PARIS, 6 Sep. (dpa / EP) –
French actor Jean Paul Belmondo, one of the icons of the Nouvelle Vague, has died at the age of 88, according to several French media.
Belmondo, who fascinated the greatest masters of French filmmaking –Jean-Luc Godard, Claude Sautet, François Truffaut or Philippe de Broca– has made film history with films such as’ At the end of the getaway ‘or’ The man from Rio ‘.
To his credit he has more than 80 films for posterity, the image of a gentleman with a wide smile and the face of a wrinkled boxer.
With ‘At the End of the Getaway’ in 1959, Jean-Luc Godard turned 26-year-old Belmondo into a star overnight. The Nouvelle Vague (New Wave) film movement, which successfully turned its back on commercial cinema, especially around the 1960s, set new cinematic standards with an unconventional narrative structure.
The film became a masterpiece and Belmondo became the figurehead for film rebels, including Truffaut, Claude Chabrol, and Eric Rohmer.
Claude Sautet, Jean-Pierre Melville, François Truffaut or Jacques Deray were the next filmmakers to work with him. His eternal rival was Alain Delon, although he never reached the comic talent of Belmondo. Belmondo’s last film was ‘Un homme et son chien’ (‘A man and his dog’), by Francis Huster, in 2009.
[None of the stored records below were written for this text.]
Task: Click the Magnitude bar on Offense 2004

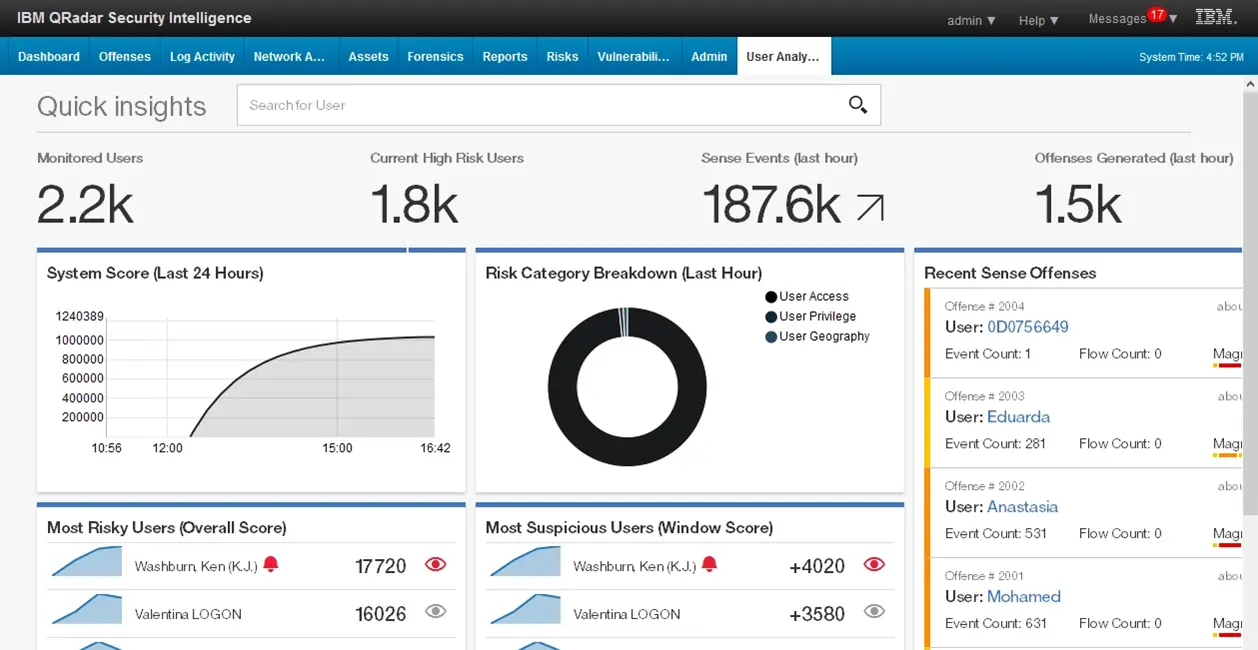Action: coord(1228,365)
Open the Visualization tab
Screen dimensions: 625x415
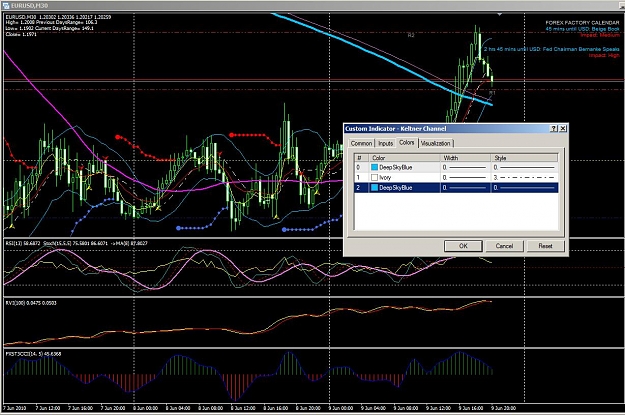pos(435,143)
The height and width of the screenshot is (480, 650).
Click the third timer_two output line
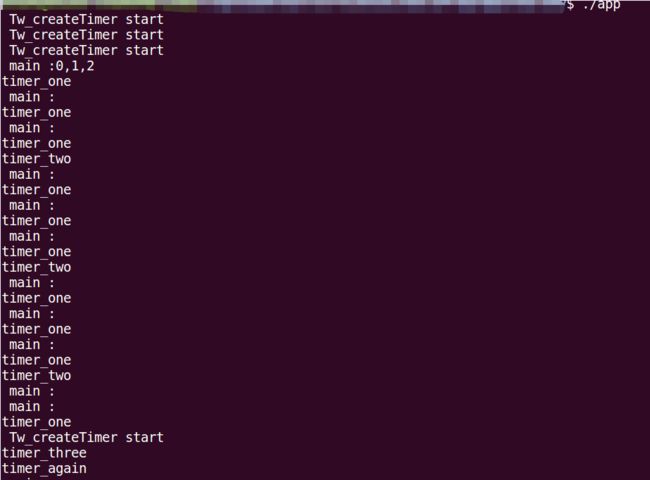(36, 376)
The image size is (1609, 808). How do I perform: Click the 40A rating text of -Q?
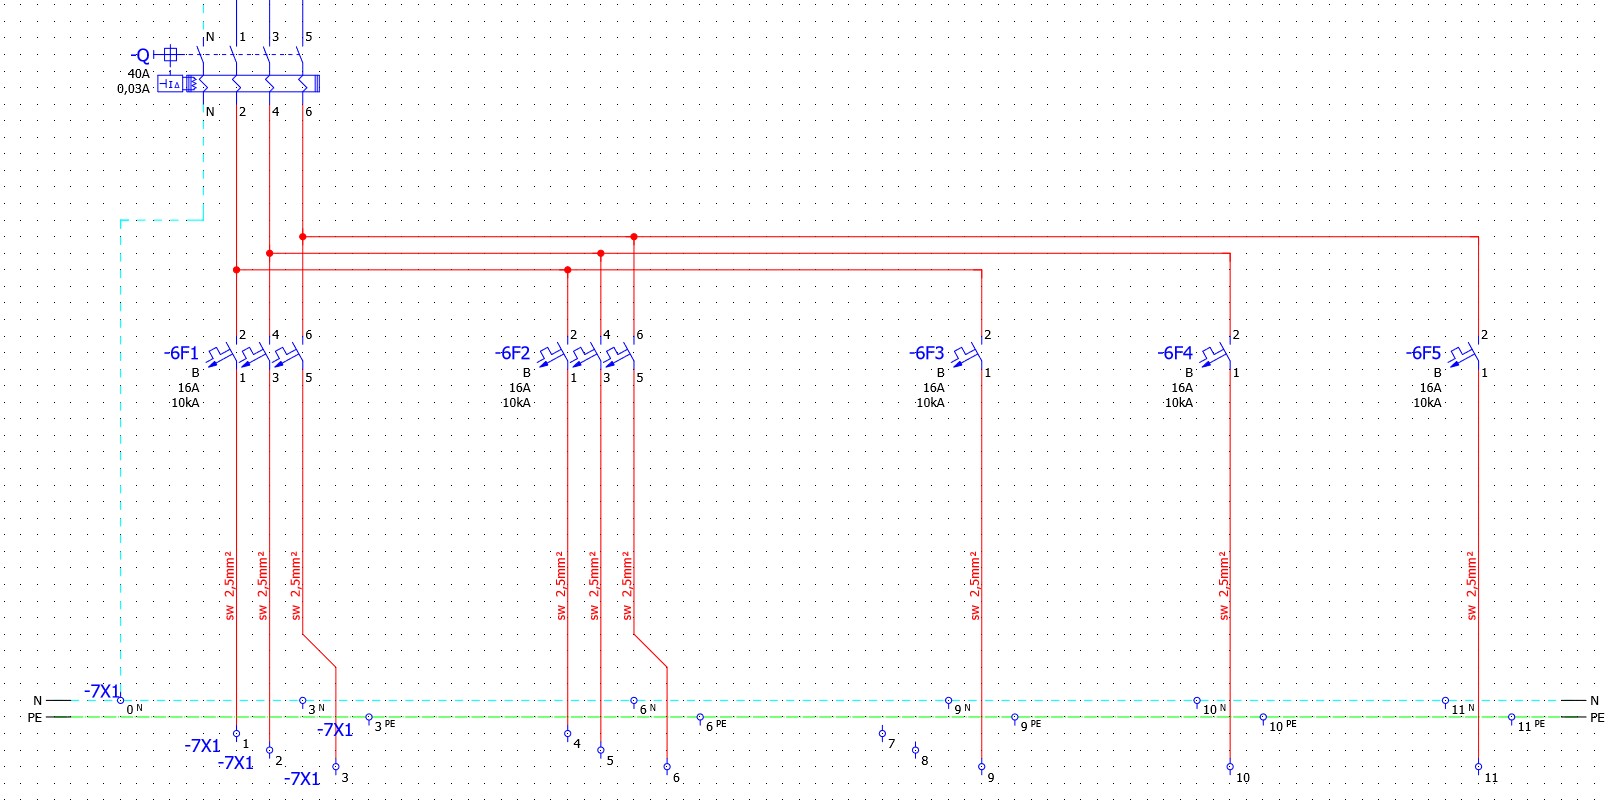[x=138, y=74]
When the cinema turned its back on him, he returned to his beginnings, the theater. In 1991 he finally bought his own theater in Paris, making a childhood dream come true. Belmondo has appeared in more than 40 theatrical roles.
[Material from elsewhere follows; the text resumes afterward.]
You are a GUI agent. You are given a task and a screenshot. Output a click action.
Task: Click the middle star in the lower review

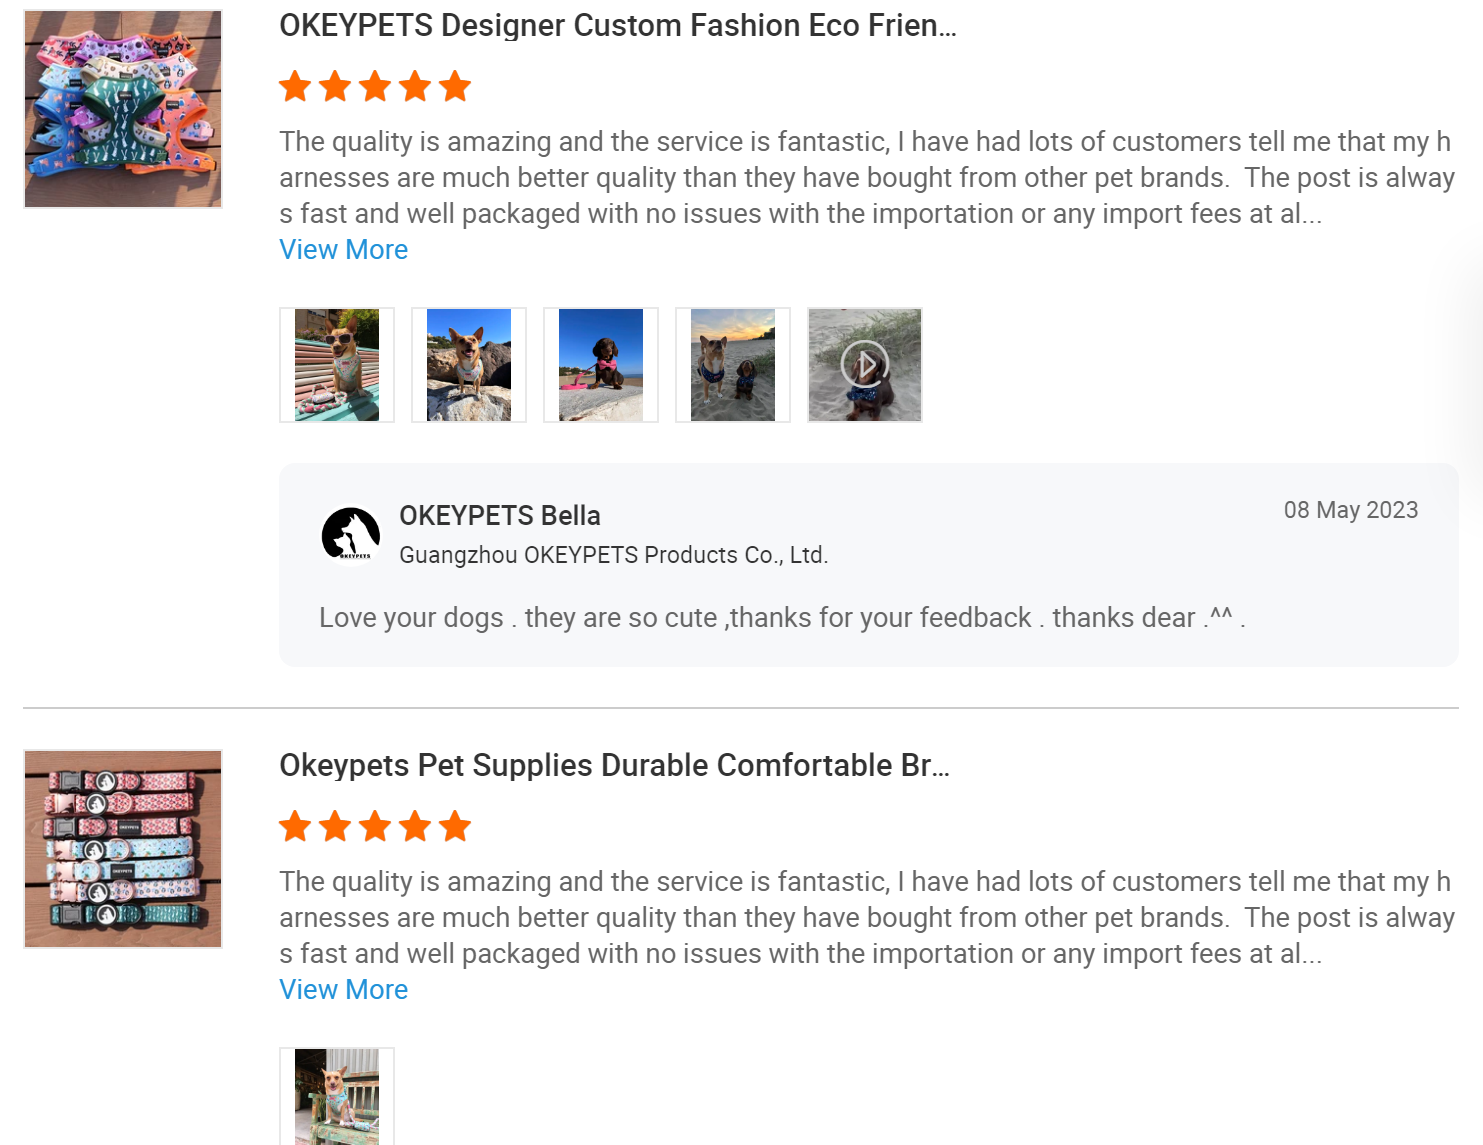click(374, 826)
In November 1999 he suffered a heart attack in the city of Brest, in western France, and a heart attack in August 2001 in Corsica. His four children come from relationships with dancers Elodie Constantin and Nathalie Tardivel. His relationship with Barbara Gandolfi, who was about 40 years his junior, ended in 2012 after four years of separation.